Sunday, September 8, 2013

Softball

I used to play softball. I started as a little T-baller when I was super little. I used to watch my sister and the bigger kids play and I knew that I didn't want to go that far. It was so intense and scary. But I kind of did. 
    As you already know, I have stress issues. I might have anxiety issues too, but I don't know for sure. I've always been a really emotional person, sometimes commercials that are sad make me cry. But I would also cry a lot during softball, I was just scared. What if I messed up and caused the team to lose? 
     But I kept going, my parents thought I loved it and were mostly just annoyed at how I would be battling tears when I made a mistake. I grew up with this sport, I know everything about it, and I was good at it. My best softball friend was the coaches daughter and our dads were co coaches and friends. Sydney and I had been friends sense preschool, were awesome buddies. She grew out of it, but she used to be kind of mean, bad talking people including me. I have some bad stories from those dang softball girls. I might as well tell you one. 
    Selanie. That was her name. She was one of Sydney's best friends. I never really understood her. Well we met probably when I was... Ten. I wasn't particularly attractive back then, not that I think I am now. I had a huge (literally huge) gap between my teeth, thick, tangled hair,  a mustache(I have a pretty hairy family), and ears that stick out a little too much ( it runs in the family, my dad and my cousins had to get surgery for it). So all in all, I was an ugly little kid. Selanie thought it was funny or maybe she didn't understand how such a small statement could rot in my brain for all eternity and cause so many tears. It was simple stuff like "why do you have such anoticeable  mustache?" And "why is there a weird gap between your teeth?" And such. And then it got worse, I hear her say something like or about me in a bad way to Sydney, my friend, and Sydney and selanie looked at me and laughed. 

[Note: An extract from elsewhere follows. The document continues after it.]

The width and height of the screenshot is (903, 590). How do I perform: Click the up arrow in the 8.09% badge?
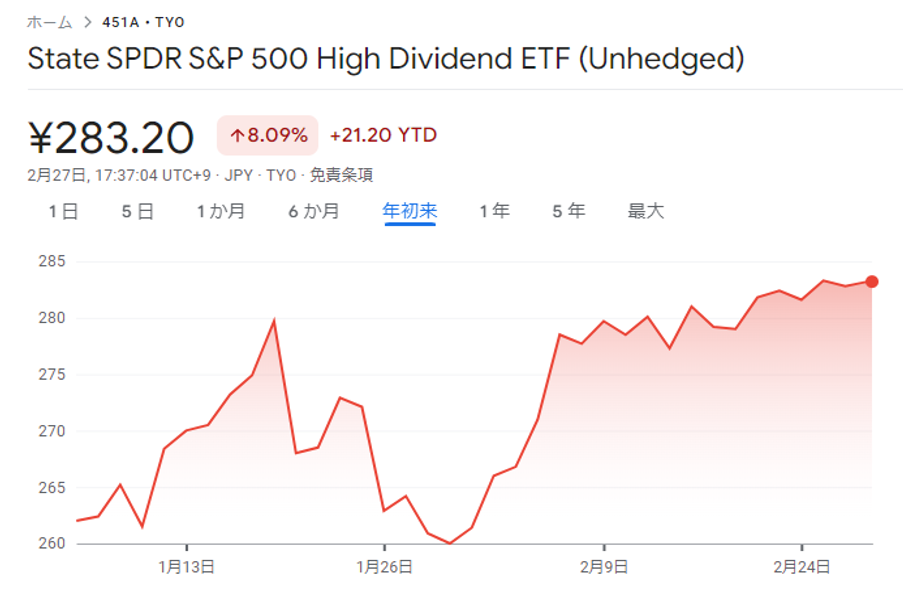tap(237, 136)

    But that's behind me. And so are other softball memories. Like all of the strikeouts and the crying, the mistakes I made at shortstop, and all of the great things that I did. Before I knew it I was on all stars. I was mostly outfield but I lived it out there, in all stars that's where the ball was mostly hit. 
     I remember playing right field at states, we needed to win this game to go to nationals. The score was close, last inning, they were up to bat. And then all of the sudden someone hit a ball to shallow right field, the girl on third base ran home, nobody expected is catch it. I sprinted to the ball, it was one Of those zen moments. When you play a sport so long it becomes like a reflex, and then sometime in it you reach a point where you go through it in slow motion, you're almost unconscious, it just happens. It's really hard to describe. But I almost dove for it, it was in my glove and I needed to keep it there so I collapsed and rolled on the ground, hugging my glove to my body. The girl that was running home ran back to third base, I stood up all in one beautiful motion from my roll and I threw the ball home, perfect throw to the catcher, stopping a run from being scored. That was one of the best moments of my life. Sometimes I wish I didn't quit.

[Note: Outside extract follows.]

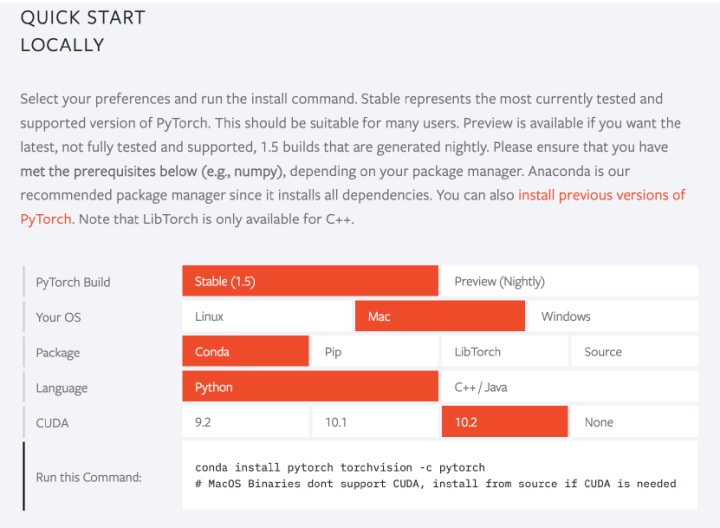This screenshot has width=720, height=528.
Task: Choose Preview (Nightly) build
Action: [570, 281]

     Yeah, sometimes if was good, but other times it was bad. I couldn't take the pressure anymore, we were getting older and it was getting tougher, more intense, the coaches would count the errors in each game. Three was too many. I wanted it to be fun but it wasn't. I was so afraid to fail that I gave up. I left all of the countless friends I had made, all of the countless memories made. Why did I give it up. 

   It's too late to join back up, and I don't know if I can take it, I got worse in my afraid to fail sense. What I'm trying to tell you it that don't let anything hold you back. You truly can follow your dreams and do whatever you want to. Never give up.